Zgodzę się, że obecne ugrupowania feministyczne niestety walczą najczęściej o głupoty, głoszą mało rozsądne hasła i chcą samych przywilejów. Obie płcie są różne i mają różne predyspozycje. Ale błędem w tym artykule jest udowadnianie, że kobiety są uprzywilejowane, wyciągając argumenty wynikające z biologii. Feministki powinny walczyć o to, by było równouprawnienie w prawie ludzkim (obie płcie się uczą, głosują, zarabiają ile stanowisko im gwarantuje), niestety one Wałcza też o równouprawnienie w świetle prawa natury, a tu jesteśmy skazani na porażkę. Ale również ten artykuł marudzi na temat prawa naturalnego- co mi do tego, że panowie mają krótszą średnią życia. Nie od dziś woadomo, że panowie nie lubią chodzić do lekarzy, więc odbija się to na ich długości życia. Ciężkie prace wykonują, bo ich płeć pozwala im je wykonywać i dobrze zarabiać. Sama poszłabym czyścić kanały za sto tysięcy, gdyby mój organizm mi pozwolił. A wojna? No przykro mi, że kobiety rodzą dzieci i są po wojnie potrzebne do odbudowania społeczeństwa. Ich ochrona wynika z ich funkcji rozrodczej, a nie robienia z nich ,,ofiar, które trzeba chronić “. Z rozwodami i przyznawaniem dzieci- panowie z poprzednich pokoleń zeobili obecnym panom złą opinię i dlatego sądy są nadal uprzedzone, ale to się na szczęście powoli zmienia. A co do zdrad. Błagam, najczęściej na zdradę faceta reagujemy ,,bo to chłop, każdy to robi, to normalne”. Do kobiety mamy podejście,,jak ona śmiała narazić rodzinę i porzucić dzieci”. W świetle prawa naturalnego niegdy nie będziemy również, ale moglibyśmy się chociaż postarać, żeby prawo ludzkie traktowało nas na równi.

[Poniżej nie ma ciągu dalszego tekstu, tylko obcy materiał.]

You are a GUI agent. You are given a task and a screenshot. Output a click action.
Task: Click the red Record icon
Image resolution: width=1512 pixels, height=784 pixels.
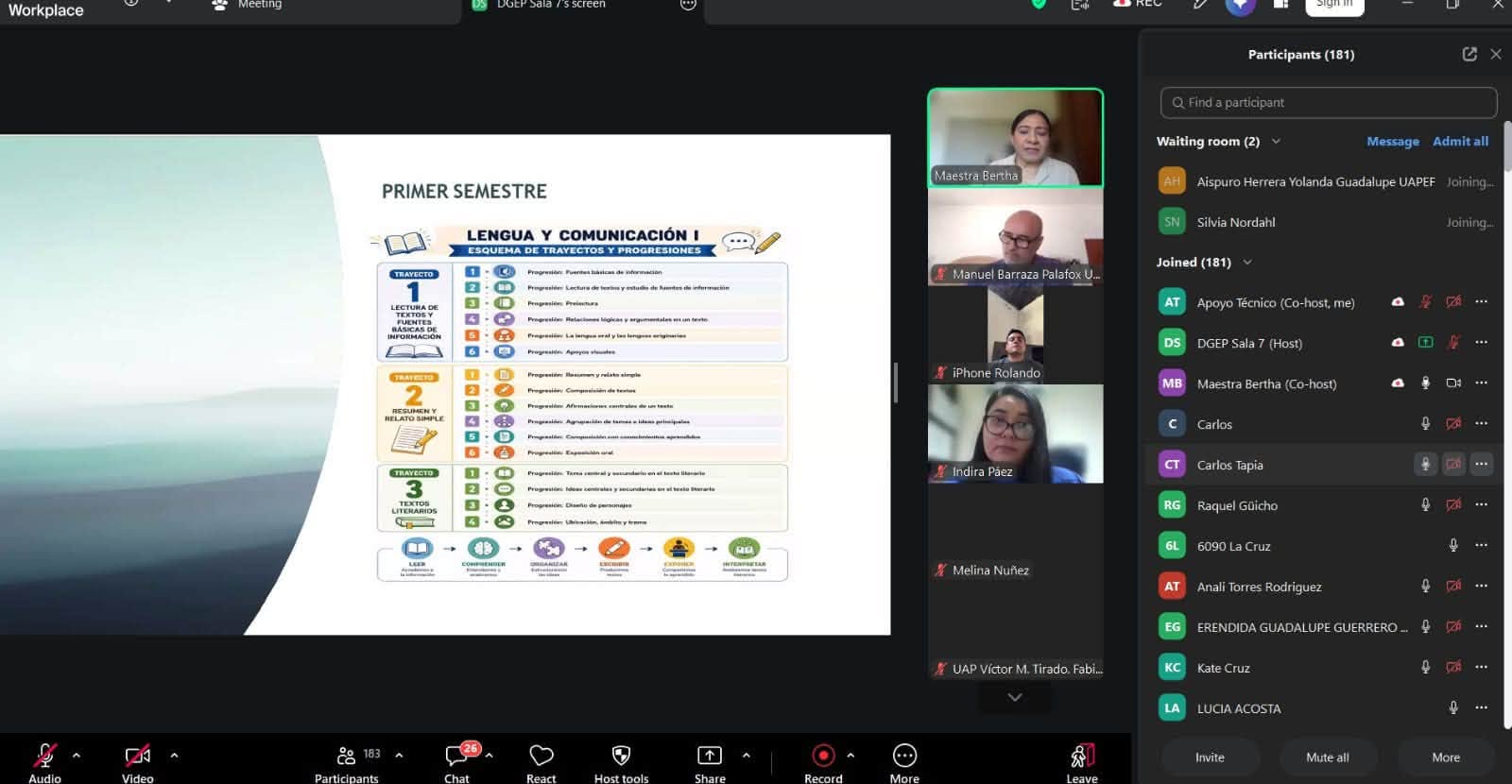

Dziękuję za komentarz:) Bardzo lubię otrzymywać takie komentarze, bo pokazują, że można mieć odmienne opinie, różne zdania, ale przede wszystkim się szanować. Pozdrawiam.
Zawsze byłam za wolnością osobistą i przeciwko stygmatyzacji płci. Uważam, że świat powinien być neutralny płciowo. Oceniajmy swój wkład jako ludzi, a nie mężczyzny czy kobiety. W pewnym sensie jestem fekinistka, ale taką oldschoolową. Prawo do wyboru, prawo do zarządzania swoim życiem. Wszystkie te prawa, które mają mężczyźni powinny być dostępne dla wszystkich ludzi. Kobiet, queer, wszystkich. Ale nowy feminizm jakoś mi nie leży. Jest zbyt radykalny i jakiś taki nielogiczny czasami. W dodatku bardzo agresywny niekiedy.